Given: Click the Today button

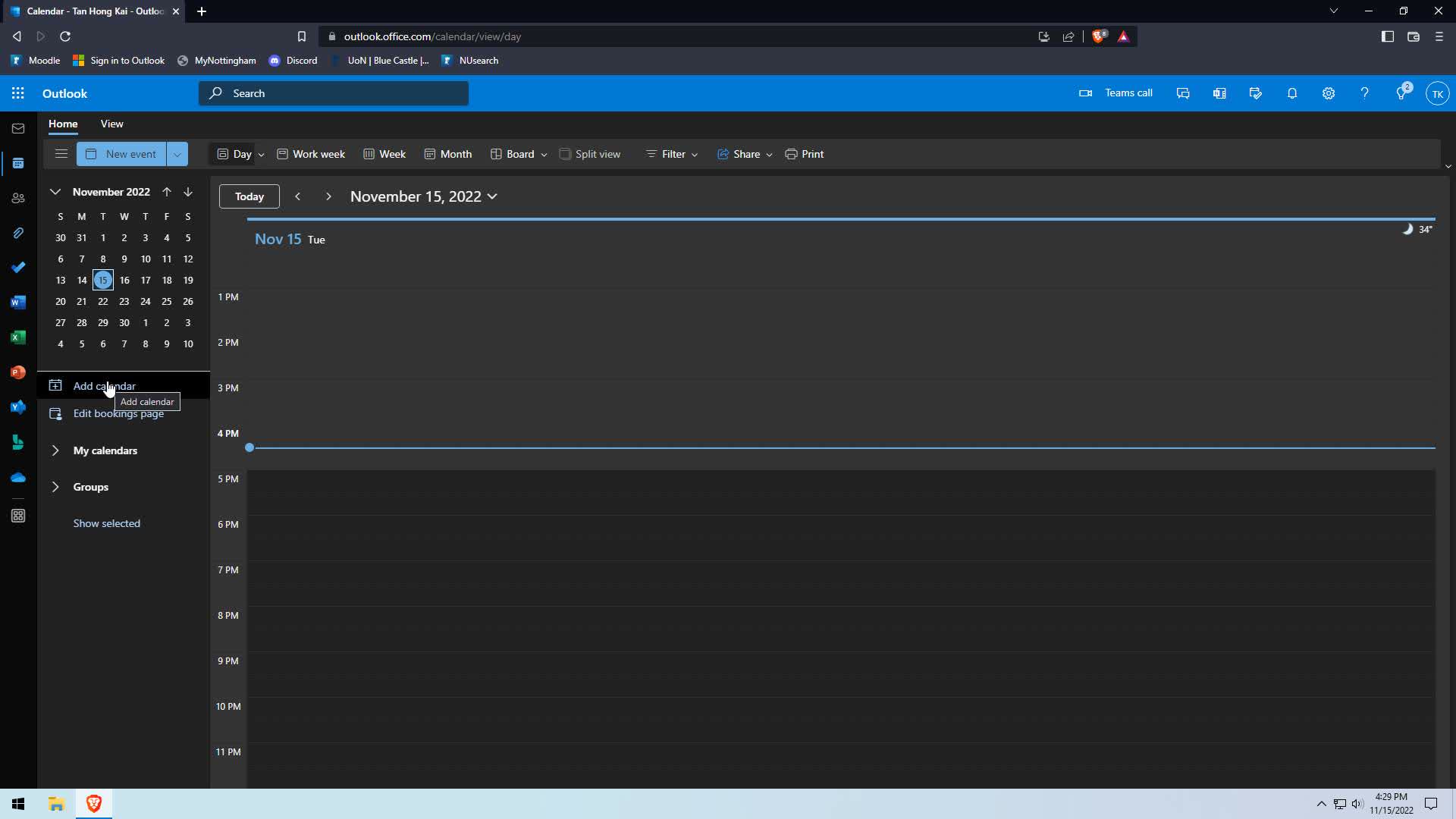Looking at the screenshot, I should [x=249, y=196].
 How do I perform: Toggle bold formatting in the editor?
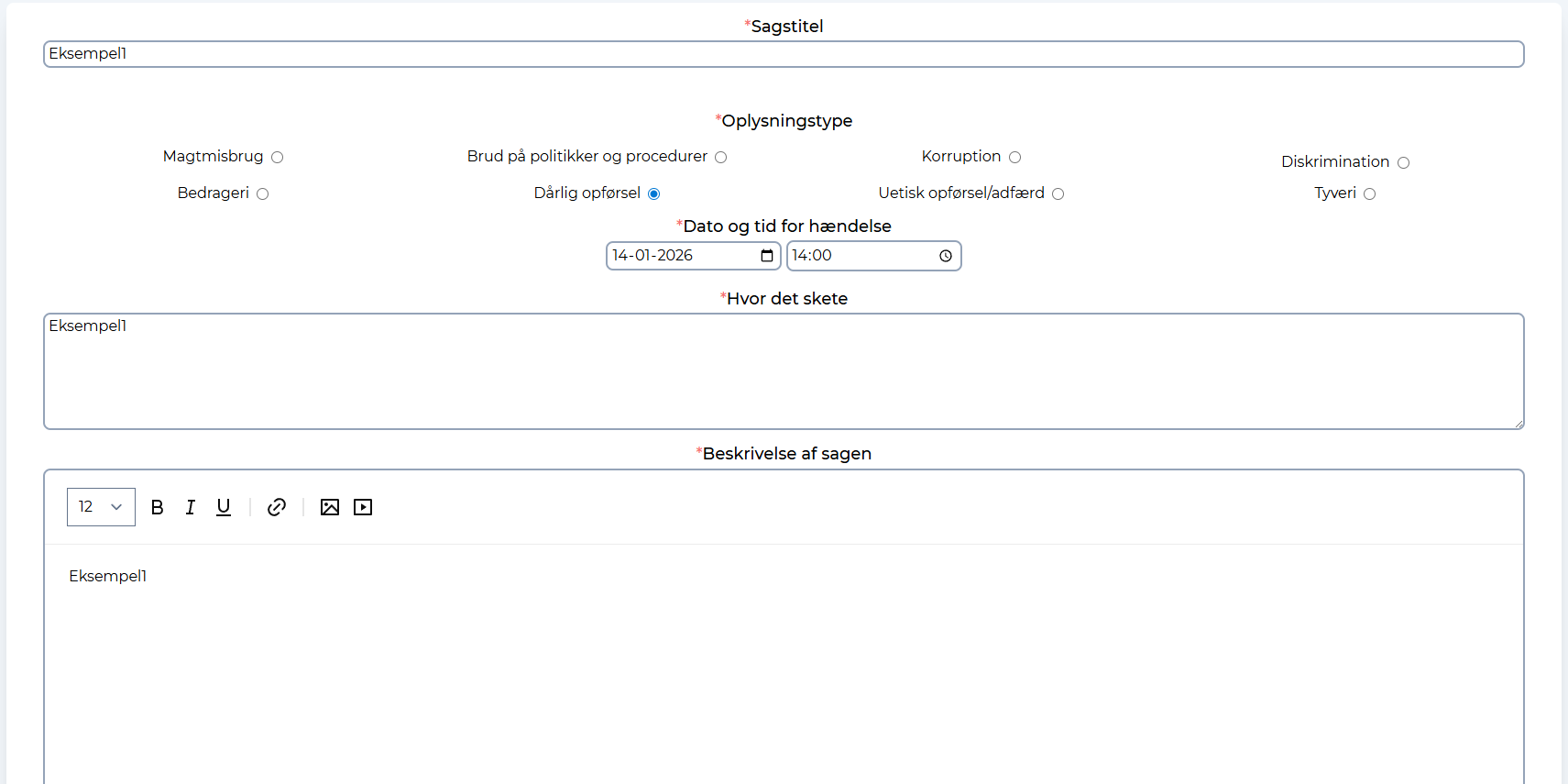click(158, 507)
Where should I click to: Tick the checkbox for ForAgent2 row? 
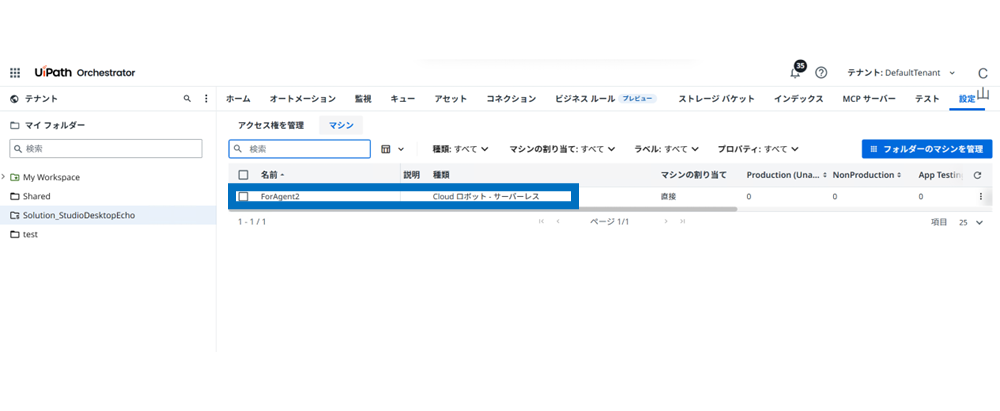click(x=243, y=197)
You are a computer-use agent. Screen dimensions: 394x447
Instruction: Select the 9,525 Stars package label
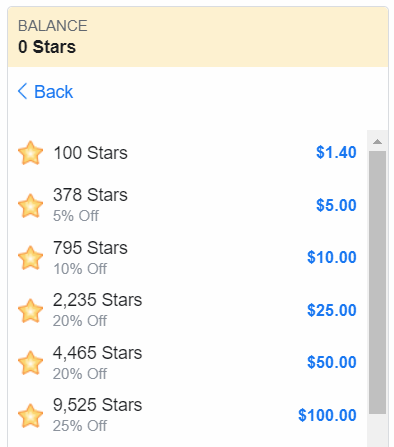tap(97, 405)
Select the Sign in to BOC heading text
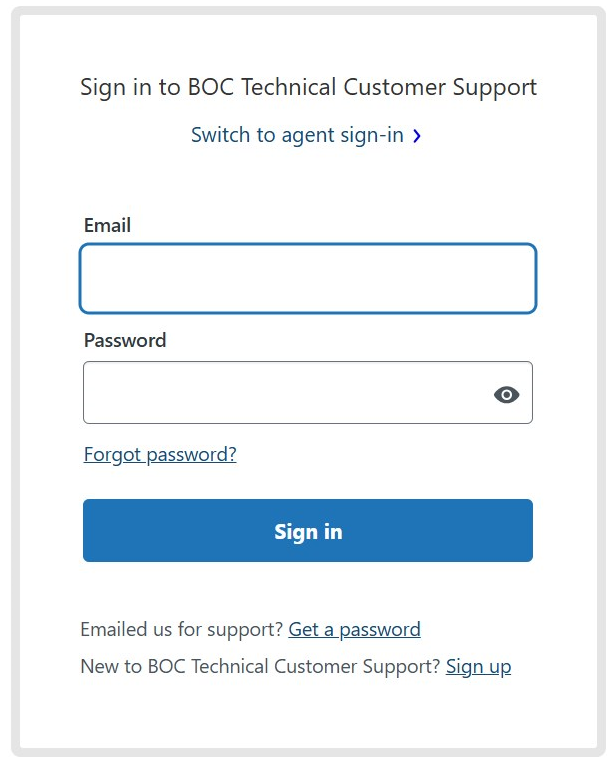Screen dimensions: 614x765 [308, 88]
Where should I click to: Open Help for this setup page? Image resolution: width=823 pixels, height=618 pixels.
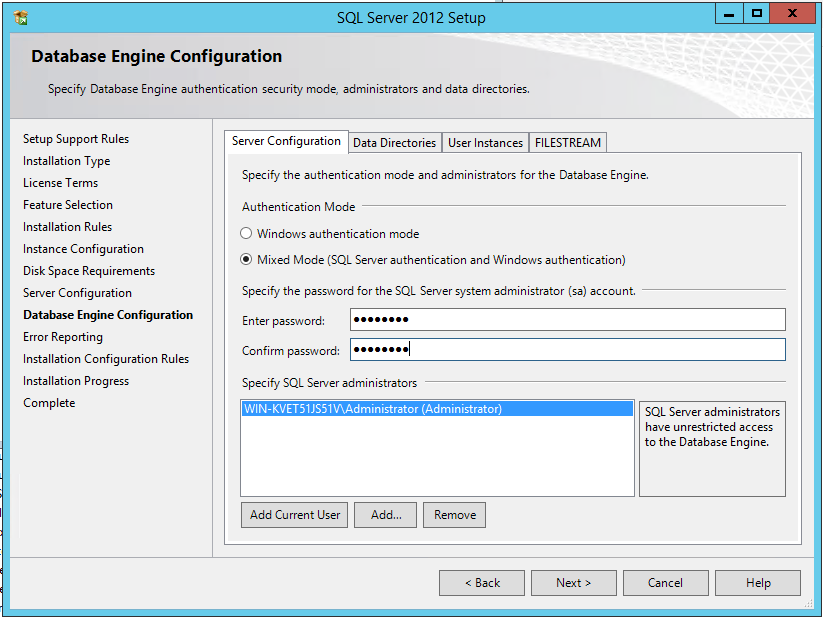(758, 583)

**DO THIS:** Gather every line of the records that contains the word "Where", and copy each such line in full.

**RESULT OF THIS TASK:**
Where should I click to: Tick the checkbox for ForAgent2 row? 
Where should I click to: Open Help for this setup page? Image resolution: width=823 pixels, height=618 pixels.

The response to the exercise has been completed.